Nur Suresi 39. Ayetin Meallerindeki Dilsel Farklılıklar:

Ayetin meallerindeki dilsel farklılıklar
Meal SahibiKullanılan İfadeDilsel Tonu
Abdulbaki Gölpınarlıonların yaptıkları, çöldeki seraba benzerAçıklayıcı
Diyanet İşleriamelleri ıssız bir çöldeki serap gibidirGeleneksel
Elmalılı Hamdi Yazıronların amelleri, ıssız çöllerdeki serap gibidirGeleneksel
Mehmet Okuyankâfirlerin işleri, ıssız çöllerdeki serap gibidirAçıklayıcı
Ömer Nasuhi Bilmenkâfir olanların amelleri engin bir çöldeki bir serap gibidirGeleneksel
Süleyman Ateşonların işleri, düz arazideki serap gibidirGeleneksel
Süleymaniye Vakfıişleri, düz çöldeki serap gibidirGeleneksel
Yaşar Nuri Öztürkonların amelleri çöldeki serap gibidirAçıklayıcı

Tablo incelendiğinde, 'serap' benzetmesi birçok mealde benzer şekilde kullanılmıştır. 'Ameller' ya da 'işler' ifadeleri de ortak bir tema oluşturmaktadır.
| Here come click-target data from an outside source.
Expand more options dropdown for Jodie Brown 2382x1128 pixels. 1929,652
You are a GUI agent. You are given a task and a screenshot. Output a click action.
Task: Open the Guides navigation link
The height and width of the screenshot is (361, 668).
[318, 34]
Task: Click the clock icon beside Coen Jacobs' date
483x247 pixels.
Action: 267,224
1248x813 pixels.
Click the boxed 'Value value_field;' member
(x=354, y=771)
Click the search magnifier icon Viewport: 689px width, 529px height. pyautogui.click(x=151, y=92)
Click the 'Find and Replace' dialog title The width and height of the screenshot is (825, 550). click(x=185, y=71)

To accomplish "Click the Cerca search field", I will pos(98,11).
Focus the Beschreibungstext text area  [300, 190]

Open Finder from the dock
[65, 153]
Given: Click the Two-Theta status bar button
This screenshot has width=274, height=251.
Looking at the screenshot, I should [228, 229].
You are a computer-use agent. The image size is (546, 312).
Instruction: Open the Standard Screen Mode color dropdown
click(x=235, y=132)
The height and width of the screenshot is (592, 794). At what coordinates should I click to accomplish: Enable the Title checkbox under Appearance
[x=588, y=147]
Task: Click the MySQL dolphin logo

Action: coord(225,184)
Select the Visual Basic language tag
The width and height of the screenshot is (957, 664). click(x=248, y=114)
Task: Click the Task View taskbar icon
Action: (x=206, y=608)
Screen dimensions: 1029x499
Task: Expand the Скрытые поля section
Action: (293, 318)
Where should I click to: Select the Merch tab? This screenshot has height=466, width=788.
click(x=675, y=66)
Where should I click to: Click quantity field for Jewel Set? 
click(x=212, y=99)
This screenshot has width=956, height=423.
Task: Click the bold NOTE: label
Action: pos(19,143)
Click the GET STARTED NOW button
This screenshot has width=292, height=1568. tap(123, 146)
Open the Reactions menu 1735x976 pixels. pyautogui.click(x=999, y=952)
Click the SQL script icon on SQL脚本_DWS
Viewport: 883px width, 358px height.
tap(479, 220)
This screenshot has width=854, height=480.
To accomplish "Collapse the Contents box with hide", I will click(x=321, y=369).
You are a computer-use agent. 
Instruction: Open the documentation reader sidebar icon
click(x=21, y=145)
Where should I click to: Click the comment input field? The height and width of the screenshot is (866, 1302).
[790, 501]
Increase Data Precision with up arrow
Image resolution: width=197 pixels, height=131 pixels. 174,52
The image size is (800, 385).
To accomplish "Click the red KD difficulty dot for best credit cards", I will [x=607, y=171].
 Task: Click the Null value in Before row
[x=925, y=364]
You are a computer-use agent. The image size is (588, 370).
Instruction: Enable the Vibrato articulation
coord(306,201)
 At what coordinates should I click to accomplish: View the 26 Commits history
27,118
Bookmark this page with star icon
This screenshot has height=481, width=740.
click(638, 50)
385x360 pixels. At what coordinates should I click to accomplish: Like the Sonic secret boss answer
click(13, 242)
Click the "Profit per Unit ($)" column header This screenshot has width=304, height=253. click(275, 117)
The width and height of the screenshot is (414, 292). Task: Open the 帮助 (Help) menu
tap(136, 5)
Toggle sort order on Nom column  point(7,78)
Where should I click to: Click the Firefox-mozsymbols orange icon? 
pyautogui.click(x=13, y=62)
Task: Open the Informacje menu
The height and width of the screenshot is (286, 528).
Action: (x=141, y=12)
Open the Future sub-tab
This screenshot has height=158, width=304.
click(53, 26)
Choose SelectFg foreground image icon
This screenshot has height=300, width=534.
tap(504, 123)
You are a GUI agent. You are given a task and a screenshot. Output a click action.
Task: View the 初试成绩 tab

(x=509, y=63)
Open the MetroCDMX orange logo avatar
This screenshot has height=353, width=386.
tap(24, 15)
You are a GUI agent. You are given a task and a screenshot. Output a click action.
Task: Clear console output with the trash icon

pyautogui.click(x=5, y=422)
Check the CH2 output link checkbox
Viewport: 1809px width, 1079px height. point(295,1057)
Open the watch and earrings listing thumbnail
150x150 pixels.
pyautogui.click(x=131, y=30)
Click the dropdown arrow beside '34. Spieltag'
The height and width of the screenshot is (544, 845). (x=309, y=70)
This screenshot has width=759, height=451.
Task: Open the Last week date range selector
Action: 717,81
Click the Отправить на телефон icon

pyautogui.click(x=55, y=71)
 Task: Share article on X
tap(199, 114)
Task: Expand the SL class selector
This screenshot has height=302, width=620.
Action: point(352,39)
Bu ifadelerin çoğu geleneksel bir dil tonuna sahipken, Abdulbaki Gölpınarlı ve Mehmet Okuyan gibi bazı yazarlar daha açıklayıcı bir dil tercih etmişlerdir. Örneğin, 'onların yaptıkları' ifadesi, daha genel bir anlam taşırken, 'amelleri' ifadesi ise daha spesifik bir anlam sunmaktadır. Farklı mealler arasında, 'düz arazideki' ve 'ıssız çöl' gibi tanımlar da dikkat çekmektedir. Bu tür dilsel farklılıklar, metnin algılanışını ve okuyucu üzerinde bıraktığı etkiyi değiştirmektedir, ancak genel anlamda benzer bir mesajı taşımaktadır.